The ACCC has begun exploring the introduction of “choice screens” in the Australian market as it tightens its focus on US search giant Google.
Choice screens allow users to select a default search provider for use with Android services like the Chrome browser when setting up devices. While Google remains and option the user is also presented with several competitors on setup.
“We know that, in general, setting a default option substantially increases the likelihood that consumers and businesses will stick with that option. This can have the effect of reducing competition and consumer choice in the supply of these services,” ACCC Chair Rod Sims said.
Google is already being forced to introduce choice screens on its new Android devices in Europe following an A$6.6 billion antitrust case led by regulators in 2018.
Historically, Google has made the Chrome browser and its own search service default on its devices meaning users need to manually change it. Google also has a deal with Apple to be the default search service on its devices, paying the fellow tech giant a reported US $8 to 12 billion to do so.
The ACCC’s wide ranging 2019 digital platform Inquiry raised concerns about Google’s dominance of the local search market, finding the company has held a 93 to 95 per cent share since 2009. Microsoft’s Bing is the only other search provider with an estimated market share of more than one per cent.
According to the ACCC, Google’s position in the search market is “insulated from dynamic competition” in Australia because of high barriers to entry in the search market, including customer inertia and default settings.
One of the Digital Platform Inquiry’s recommendation was for Google to provide Australian consumers with the same choice screens.
In response to the landmark inquiry, the Australian government asked the regulator to monitor Google’s rollout of default choice screens in Europe and report back to it as part of its ongoing monitoring of digital platform companies.

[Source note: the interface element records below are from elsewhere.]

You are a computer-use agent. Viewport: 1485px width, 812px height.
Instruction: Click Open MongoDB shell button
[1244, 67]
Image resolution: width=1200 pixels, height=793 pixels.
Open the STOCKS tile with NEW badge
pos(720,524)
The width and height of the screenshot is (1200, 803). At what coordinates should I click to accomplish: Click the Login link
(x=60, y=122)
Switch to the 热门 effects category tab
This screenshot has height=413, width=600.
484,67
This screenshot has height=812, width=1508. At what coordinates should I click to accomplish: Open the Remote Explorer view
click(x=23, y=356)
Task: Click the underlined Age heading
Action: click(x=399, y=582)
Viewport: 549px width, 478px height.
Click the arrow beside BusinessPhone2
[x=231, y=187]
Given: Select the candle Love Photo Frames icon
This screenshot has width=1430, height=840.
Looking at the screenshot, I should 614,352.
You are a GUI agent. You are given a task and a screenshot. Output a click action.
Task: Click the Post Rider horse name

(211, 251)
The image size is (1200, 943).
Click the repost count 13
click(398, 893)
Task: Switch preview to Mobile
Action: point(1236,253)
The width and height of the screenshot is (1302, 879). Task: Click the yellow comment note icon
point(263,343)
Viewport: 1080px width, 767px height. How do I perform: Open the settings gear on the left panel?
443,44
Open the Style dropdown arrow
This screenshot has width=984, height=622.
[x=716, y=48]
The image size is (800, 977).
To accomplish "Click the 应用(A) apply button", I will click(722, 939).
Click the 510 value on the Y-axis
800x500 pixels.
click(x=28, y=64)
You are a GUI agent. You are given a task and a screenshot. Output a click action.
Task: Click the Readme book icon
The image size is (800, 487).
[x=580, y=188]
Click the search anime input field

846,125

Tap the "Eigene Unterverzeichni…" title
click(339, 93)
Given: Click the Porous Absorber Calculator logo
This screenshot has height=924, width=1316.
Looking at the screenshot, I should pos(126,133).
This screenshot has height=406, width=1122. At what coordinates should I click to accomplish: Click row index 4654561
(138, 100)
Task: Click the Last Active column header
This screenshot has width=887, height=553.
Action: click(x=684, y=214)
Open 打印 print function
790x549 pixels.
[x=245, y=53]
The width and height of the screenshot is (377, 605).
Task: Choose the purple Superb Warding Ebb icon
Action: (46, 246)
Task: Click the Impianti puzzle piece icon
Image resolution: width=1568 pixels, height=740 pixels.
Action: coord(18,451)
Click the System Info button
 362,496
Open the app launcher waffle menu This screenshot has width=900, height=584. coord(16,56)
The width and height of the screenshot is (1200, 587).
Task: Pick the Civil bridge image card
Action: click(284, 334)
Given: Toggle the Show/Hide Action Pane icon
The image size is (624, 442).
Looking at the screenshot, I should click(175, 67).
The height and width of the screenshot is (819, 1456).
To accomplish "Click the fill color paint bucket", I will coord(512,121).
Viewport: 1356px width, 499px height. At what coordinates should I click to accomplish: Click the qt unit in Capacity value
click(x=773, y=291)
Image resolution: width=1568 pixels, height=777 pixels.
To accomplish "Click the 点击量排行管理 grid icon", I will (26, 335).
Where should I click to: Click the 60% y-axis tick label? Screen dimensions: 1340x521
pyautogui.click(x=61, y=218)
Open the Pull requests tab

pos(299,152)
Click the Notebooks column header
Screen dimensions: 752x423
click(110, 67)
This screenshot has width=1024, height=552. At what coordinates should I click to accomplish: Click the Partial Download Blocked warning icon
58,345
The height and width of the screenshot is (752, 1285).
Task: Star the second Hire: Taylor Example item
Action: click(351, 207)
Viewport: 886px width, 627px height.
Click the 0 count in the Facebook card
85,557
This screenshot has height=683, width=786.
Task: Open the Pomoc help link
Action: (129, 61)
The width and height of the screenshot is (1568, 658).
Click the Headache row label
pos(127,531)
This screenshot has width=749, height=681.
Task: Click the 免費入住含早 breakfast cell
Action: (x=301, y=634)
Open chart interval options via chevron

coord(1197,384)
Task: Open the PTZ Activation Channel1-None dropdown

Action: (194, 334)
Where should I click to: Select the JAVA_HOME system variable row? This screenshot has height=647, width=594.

An ACCC issues paper released Friday explores the possibility of choice screens in Australia and the local search and browser market, calling for submissions from stakeholders.
“We would like to hear from consumers and businesses about the impact of the pre-installation of services and default settings on devices on their use of these services. We’re also interested in how the design of user interfaces on devices, such as widgets, search bars, and the steps required for a consumer to change a default search service, can affect how consumers use these services.”
The regulator is also separately probing Google’s role in digital advertising services, an industry intertwined with the search and browser market currently dominated by Google.
Mr Sims said the ACCC is also interested in hearing from stakeholders about the supply of web browsers in Australia and the linkages between search services, web browsers, operating systems and devices as part of the choice screen inquiry.
“The relationships between suppliers, through vertical integration or contractual arrangements, may impact the supply of search services and browsers to Australians.”
The report into choice screens is due to the Treasurer by 30 September 2021. Submissions to the issues paper close April 15.